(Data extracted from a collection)

# # # #

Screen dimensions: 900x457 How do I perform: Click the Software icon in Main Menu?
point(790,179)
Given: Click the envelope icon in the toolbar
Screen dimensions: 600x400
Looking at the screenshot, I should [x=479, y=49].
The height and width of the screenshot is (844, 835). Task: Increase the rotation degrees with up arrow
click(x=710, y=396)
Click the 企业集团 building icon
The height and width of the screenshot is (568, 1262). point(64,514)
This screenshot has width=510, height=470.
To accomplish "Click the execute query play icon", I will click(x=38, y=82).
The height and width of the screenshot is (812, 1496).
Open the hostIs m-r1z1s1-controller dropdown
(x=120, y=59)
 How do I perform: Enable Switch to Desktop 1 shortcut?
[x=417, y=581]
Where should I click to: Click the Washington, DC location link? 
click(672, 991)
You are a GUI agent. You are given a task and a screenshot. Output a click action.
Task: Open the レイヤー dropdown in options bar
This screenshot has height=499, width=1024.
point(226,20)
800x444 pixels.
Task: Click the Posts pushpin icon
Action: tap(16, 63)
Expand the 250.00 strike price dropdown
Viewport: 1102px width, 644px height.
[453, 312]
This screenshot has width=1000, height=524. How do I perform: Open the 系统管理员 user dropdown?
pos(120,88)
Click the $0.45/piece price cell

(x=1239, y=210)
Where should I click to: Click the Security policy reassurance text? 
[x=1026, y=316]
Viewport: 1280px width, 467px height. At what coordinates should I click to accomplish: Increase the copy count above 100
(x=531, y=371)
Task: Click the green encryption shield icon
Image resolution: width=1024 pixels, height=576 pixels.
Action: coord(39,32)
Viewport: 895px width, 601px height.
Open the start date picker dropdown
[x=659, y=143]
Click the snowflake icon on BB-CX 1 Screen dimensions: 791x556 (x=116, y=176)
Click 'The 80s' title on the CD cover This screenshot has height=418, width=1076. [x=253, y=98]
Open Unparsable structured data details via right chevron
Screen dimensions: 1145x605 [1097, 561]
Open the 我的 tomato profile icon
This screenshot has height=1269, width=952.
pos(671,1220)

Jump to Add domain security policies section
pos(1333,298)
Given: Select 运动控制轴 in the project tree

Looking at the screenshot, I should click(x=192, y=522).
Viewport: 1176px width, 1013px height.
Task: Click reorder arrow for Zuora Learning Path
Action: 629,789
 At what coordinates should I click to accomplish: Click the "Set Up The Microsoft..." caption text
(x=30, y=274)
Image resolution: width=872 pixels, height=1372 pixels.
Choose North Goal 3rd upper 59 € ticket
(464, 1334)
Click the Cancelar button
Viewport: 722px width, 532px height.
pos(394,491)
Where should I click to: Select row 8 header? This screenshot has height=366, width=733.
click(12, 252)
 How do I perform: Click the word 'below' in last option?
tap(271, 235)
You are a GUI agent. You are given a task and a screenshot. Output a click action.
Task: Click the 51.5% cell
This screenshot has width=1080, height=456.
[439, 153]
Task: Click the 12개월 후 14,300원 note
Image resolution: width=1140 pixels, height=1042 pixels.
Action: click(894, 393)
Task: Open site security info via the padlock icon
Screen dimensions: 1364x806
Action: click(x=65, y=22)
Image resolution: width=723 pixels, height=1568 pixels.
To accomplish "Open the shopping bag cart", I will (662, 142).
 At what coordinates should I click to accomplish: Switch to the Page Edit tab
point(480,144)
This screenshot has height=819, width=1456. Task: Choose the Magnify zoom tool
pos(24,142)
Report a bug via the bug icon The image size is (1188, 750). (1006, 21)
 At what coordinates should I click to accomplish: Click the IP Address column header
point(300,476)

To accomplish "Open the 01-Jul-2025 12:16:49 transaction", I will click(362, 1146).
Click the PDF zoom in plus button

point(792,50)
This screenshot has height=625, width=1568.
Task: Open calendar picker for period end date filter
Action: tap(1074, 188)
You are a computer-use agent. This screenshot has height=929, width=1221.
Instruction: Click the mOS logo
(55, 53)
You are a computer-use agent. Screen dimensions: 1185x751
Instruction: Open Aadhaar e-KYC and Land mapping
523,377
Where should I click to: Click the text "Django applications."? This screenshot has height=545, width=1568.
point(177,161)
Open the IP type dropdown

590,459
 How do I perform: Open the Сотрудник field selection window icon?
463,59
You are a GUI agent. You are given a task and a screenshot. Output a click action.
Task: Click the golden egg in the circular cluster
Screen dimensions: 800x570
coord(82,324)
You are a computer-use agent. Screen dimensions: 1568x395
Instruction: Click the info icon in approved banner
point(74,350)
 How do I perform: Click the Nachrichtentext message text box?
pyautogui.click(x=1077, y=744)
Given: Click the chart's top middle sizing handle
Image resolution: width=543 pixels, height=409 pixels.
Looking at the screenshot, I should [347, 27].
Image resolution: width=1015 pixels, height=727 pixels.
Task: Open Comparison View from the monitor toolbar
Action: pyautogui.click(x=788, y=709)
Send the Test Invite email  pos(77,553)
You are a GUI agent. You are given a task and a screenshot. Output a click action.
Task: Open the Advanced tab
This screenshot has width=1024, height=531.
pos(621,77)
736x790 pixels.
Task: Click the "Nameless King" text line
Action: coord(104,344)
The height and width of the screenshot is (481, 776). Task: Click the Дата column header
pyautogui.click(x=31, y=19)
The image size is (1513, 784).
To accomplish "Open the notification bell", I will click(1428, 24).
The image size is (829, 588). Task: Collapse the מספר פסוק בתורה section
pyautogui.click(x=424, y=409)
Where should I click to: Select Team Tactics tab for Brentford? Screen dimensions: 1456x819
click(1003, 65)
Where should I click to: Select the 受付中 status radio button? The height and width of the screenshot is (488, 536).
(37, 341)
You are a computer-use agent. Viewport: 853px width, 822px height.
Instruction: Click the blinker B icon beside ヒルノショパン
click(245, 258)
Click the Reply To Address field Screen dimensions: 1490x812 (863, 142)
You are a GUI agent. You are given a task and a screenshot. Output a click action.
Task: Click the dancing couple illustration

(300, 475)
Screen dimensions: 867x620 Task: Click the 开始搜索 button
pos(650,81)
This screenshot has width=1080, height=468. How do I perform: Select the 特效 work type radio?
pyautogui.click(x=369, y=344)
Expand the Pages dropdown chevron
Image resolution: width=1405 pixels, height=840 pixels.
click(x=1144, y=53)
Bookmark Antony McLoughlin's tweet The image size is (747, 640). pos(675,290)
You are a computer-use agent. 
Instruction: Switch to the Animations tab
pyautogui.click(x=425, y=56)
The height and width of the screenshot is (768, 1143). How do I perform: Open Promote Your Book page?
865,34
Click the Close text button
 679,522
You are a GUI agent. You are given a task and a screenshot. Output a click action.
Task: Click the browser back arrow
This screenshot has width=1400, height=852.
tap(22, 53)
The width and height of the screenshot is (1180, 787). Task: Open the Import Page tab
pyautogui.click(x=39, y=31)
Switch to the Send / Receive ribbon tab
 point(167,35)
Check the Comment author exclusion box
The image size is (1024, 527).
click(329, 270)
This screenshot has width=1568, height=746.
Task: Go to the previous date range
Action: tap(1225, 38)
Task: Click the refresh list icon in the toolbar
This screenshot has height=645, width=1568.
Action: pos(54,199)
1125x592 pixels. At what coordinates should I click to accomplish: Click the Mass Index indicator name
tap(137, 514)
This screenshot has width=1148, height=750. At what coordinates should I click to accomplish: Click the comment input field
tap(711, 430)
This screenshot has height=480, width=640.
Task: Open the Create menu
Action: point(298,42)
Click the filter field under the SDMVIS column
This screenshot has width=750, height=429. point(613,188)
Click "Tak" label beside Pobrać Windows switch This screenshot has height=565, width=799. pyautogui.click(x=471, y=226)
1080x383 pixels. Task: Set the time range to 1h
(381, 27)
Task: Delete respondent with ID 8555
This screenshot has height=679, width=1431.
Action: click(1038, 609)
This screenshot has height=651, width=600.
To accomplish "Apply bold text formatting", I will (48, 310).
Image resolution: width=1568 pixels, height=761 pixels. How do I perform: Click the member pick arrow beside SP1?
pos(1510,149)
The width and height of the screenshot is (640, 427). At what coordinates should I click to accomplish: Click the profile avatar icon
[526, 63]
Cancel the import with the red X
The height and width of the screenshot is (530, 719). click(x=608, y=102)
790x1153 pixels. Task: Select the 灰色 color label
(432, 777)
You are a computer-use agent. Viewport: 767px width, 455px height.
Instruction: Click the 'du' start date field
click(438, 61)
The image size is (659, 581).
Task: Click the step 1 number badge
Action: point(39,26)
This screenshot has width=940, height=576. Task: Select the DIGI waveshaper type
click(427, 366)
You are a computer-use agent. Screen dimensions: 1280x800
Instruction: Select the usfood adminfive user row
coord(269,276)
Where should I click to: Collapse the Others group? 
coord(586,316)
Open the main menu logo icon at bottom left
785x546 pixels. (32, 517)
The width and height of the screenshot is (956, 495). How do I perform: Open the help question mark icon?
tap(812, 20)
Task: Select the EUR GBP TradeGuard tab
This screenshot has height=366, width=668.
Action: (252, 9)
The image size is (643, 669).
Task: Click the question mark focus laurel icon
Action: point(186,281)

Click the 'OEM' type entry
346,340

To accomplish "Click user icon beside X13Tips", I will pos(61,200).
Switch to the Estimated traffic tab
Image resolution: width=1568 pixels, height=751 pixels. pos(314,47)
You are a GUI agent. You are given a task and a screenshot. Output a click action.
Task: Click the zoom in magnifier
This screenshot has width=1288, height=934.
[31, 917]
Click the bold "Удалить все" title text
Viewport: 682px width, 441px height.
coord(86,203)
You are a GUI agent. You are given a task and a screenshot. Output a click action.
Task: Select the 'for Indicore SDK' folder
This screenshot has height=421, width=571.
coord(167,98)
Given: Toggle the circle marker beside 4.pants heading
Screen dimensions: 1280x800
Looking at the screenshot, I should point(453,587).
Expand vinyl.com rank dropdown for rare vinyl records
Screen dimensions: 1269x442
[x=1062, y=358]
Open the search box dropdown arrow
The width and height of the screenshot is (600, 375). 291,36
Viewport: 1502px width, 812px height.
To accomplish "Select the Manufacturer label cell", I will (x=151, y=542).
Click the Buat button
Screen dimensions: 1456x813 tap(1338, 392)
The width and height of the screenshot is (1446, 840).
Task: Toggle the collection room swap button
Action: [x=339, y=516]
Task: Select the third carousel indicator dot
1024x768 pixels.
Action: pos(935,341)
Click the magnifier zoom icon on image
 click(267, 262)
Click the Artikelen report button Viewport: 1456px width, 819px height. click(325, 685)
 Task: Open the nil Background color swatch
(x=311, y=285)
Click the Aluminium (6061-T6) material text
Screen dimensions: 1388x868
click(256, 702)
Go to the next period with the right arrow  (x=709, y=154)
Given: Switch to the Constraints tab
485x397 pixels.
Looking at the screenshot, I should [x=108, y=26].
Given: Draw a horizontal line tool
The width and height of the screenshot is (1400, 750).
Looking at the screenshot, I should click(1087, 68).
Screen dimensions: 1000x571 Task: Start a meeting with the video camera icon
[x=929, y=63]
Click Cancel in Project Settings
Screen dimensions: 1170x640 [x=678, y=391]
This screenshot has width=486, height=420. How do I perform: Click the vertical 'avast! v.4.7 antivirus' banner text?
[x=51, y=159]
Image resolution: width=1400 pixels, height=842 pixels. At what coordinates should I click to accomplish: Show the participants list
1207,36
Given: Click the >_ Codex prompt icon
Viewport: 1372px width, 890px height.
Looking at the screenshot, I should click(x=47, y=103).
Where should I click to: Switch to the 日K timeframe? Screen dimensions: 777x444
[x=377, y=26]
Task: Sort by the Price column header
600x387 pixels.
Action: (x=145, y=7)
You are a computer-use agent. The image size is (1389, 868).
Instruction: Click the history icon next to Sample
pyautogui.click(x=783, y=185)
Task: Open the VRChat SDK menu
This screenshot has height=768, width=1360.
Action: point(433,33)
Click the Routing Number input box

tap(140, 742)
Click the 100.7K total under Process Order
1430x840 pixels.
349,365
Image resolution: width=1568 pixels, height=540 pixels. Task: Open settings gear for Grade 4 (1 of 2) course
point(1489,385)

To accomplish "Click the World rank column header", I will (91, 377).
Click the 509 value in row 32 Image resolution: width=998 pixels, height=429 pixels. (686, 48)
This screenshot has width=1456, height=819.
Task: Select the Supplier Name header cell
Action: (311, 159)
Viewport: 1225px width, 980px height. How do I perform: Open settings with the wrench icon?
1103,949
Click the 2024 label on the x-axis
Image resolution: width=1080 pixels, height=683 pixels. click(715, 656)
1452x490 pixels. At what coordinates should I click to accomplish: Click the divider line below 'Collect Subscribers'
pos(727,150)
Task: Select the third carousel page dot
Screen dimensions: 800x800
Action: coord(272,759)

# # # #

→ **Description of the task**
Return, please, the lines of the data from the first through the line containing "Click the snowflake", both kept, exactly as they stand and nothing more.

→ **Solved problem**
Screen dimensions: 900x457 How do I perform: Click the Software icon in Main Menu?
point(790,179)
Given: Click the envelope icon in the toolbar
Screen dimensions: 600x400
Looking at the screenshot, I should [x=479, y=49].
The height and width of the screenshot is (844, 835). Task: Increase the rotation degrees with up arrow
click(x=710, y=396)
Click the 企业集团 building icon
The height and width of the screenshot is (568, 1262). point(64,514)
This screenshot has width=510, height=470.
To accomplish "Click the execute query play icon", I will click(x=38, y=82).
The height and width of the screenshot is (812, 1496).
Open the hostIs m-r1z1s1-controller dropdown
(x=120, y=59)
 How do I perform: Enable Switch to Desktop 1 shortcut?
[x=417, y=581]
Where should I click to: Click the Washington, DC location link? 
click(672, 991)
You are a GUI agent. You are given a task and a screenshot. Output a click action.
Task: Open the レイヤー dropdown in options bar
This screenshot has height=499, width=1024.
point(226,20)
800x444 pixels.
Task: Click the Posts pushpin icon
Action: tap(16, 63)
Expand the 250.00 strike price dropdown
Viewport: 1102px width, 644px height.
[453, 312]
This screenshot has width=1000, height=524. How do I perform: Open the 系统管理员 user dropdown?
pos(120,88)
Click the $0.45/piece price cell

(x=1239, y=210)
Where should I click to: Click the Security policy reassurance text? 
[x=1026, y=316]
Viewport: 1280px width, 467px height. At what coordinates should I click to accomplish: Increase the copy count above 100
(x=531, y=371)
Task: Click the green encryption shield icon
Image resolution: width=1024 pixels, height=576 pixels.
Action: coord(39,32)
Viewport: 895px width, 601px height.
Open the start date picker dropdown
[x=659, y=143]
Click the snowflake icon on BB-CX 1 Screen dimensions: 791x556 (x=116, y=176)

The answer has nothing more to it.